Economic outlook was Friday’s topic

Economic outlook was Friday’s topic
Economic outlook was Friday's topic | Weakley County legislative breakfast

SHARED GOALS – State Sen. Roy Herron (D) of Dresden welcomes Tennessee’s 8th Congressional District Rep. Stephen Fincher to the annual Weakley County Legislative Breakfast held on the University of Tennessee at Martin campus early Friday morning. The

SHARED GOALS – State Sen. Roy Herron (D) of Dresden welcomes Tennessee’s 8th Congressional District Rep. Stephen Fincher to the annual Weakley County Legislative Breakfast held on the University of Tennessee at Martin campus early Friday morning. The event was hosted by the Weakley County Economic Development Board and the Weakley County Chamber of Commerce.

The hour was early, but for the three newly-elected legislators at the breakfast table who have become accustomed to waking up with the sun, the morning had greatly progressed and the time for sharing new ideas and goals over coffee was a welcoming idea. 

On Friday morning, the Weakley County Economic Development Board and the Weakley County Chamber of Commerce hosted the annual legislative breakfast and State Sen. Roy Herron, State Rep. Andy Holt and Con. Stephen Fincher were seated at the head table.

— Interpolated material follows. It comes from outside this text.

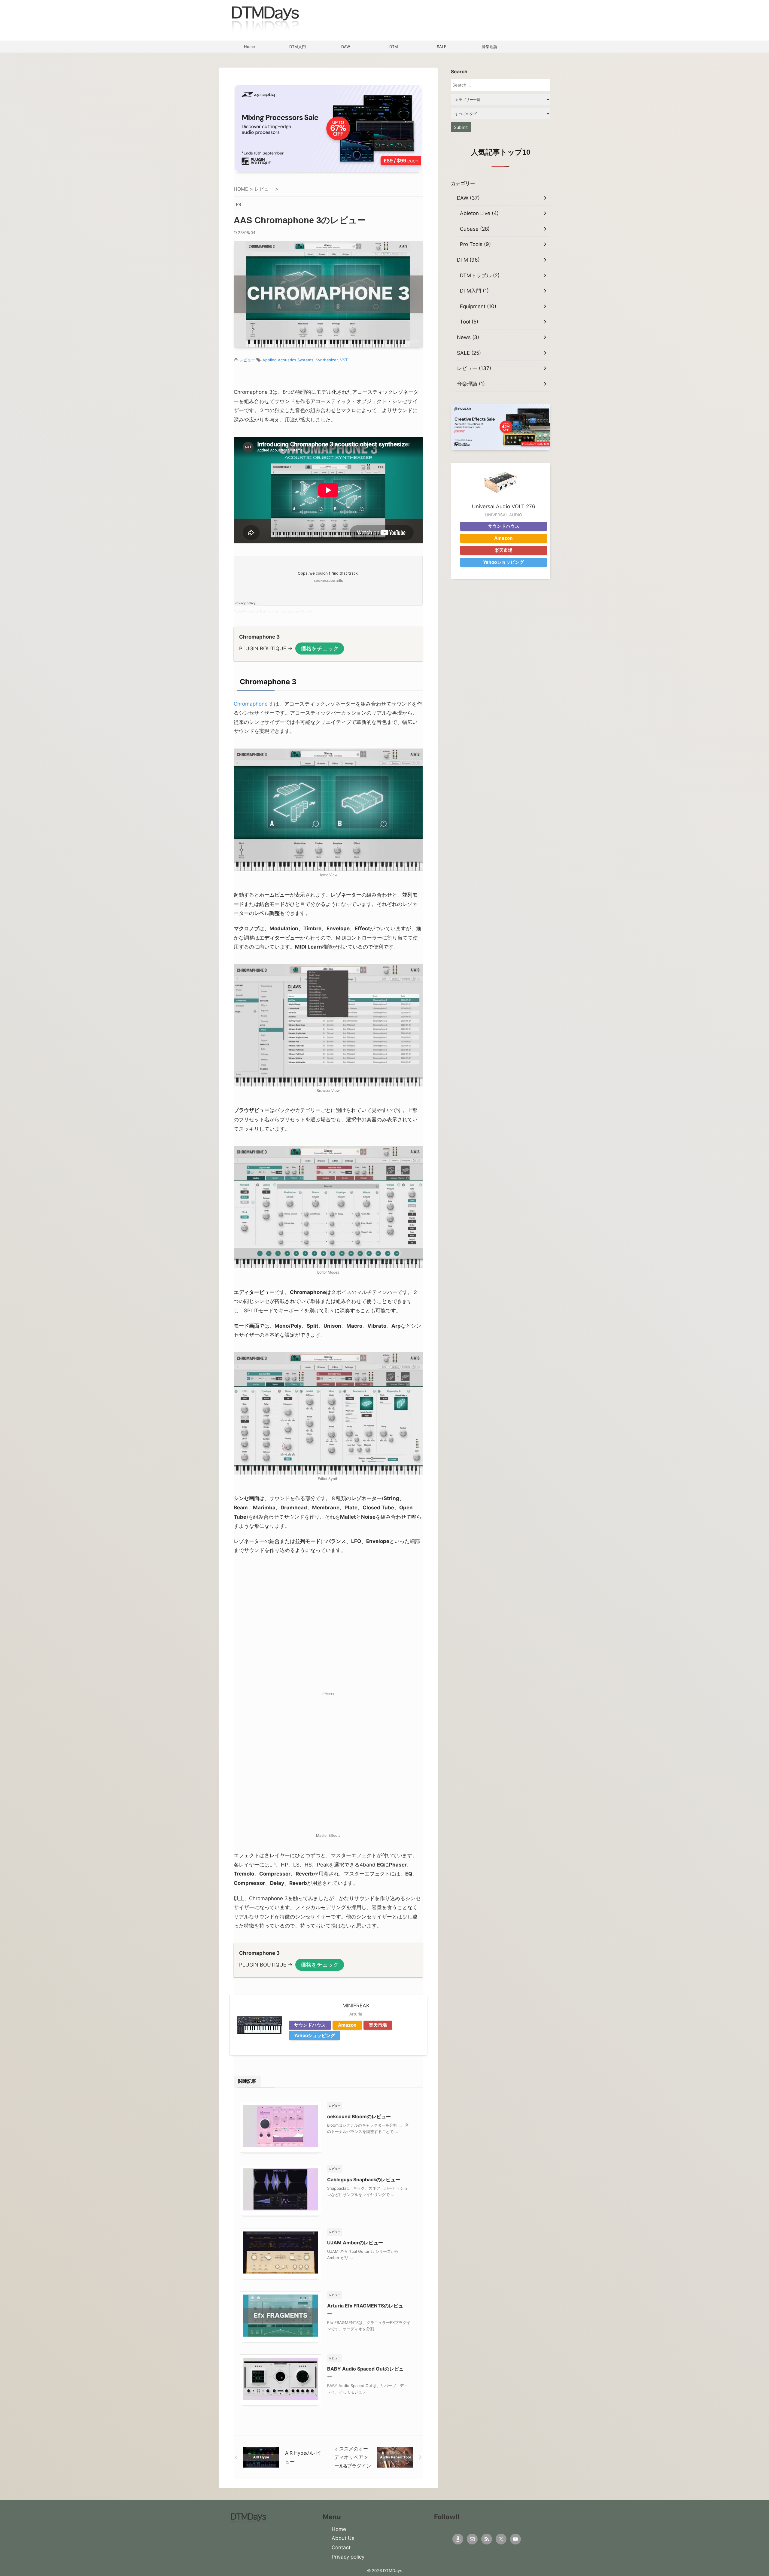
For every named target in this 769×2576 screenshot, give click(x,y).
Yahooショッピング (314, 2035)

In front of a room filled with county and state officials, the legislators had their time at the microphone and took advantage of the opportunity to share concerns and goals for the local and state economy.

“About eight million jobs have been lost in the recession between 2007 and 2009. That’s more than in the last three recessions combined,” Herron advised. 

While he started his speech with a harrowing number, he filled the rest of it with hope and emphasized opportunities becoming available with the port of Lake County, the jobs mega site in Haywood County and the roadwork on I-69.

“Industries are looking at our area. They are in economic development talks thanks to the passion and legacy of Congressman Tanner,” Herron continued. “The mega site will secure $30 billion. It will become the best in Tennessee and the southeast region. The two most important job sites will soon become the port and the mega site.”

Moving on to the importance of education, Herron shared that 15 percent of those with no high school degree are unemployed, 10 percent of those with a high school degree are unemployed and five percent of those with college degrees are unemployed. To this, he added that one third of jobs are developed for people with no college degree and two thirds of jobs are developed for people with a college degree.

“Nothing is as important as the education of our citizens. It’s imperative for our economic future,” Herron admitted. “Jobs will come if we educate the children.”

Holt focused on five areas – less government, improving the business environment, balancing the budget, prioritizing students and protection from federal mandates.

“The I-69 corridor is a priority. It puts Weakley County on the industrial map,” Holt remarked. 

“Students are the real industrial development. Everything we’ve talked about – it all starts with the work of Randy Frazier.”

Holt stressed protection from federal mandates particularly in the area of healthcare. 

“We have an opportunity to move Tennessee in a new direction,” Holt commented.

Fincher garnered applause when he announced the placement of an office in Martin in order to make sure all areas are serviced. The exact location of the office will be named soon.

“This is about me serving all of the district. I don’t serve Washington, D.C. I serve here,” Fincher stressed. “The people spoke loudly in November. They’re not happy with what’s happening in Washington. I’ve done a lot of listening.” 

“We’re so blessed in the state of Tennessee,” he concluded. “I look forward to serving with a positive approach.”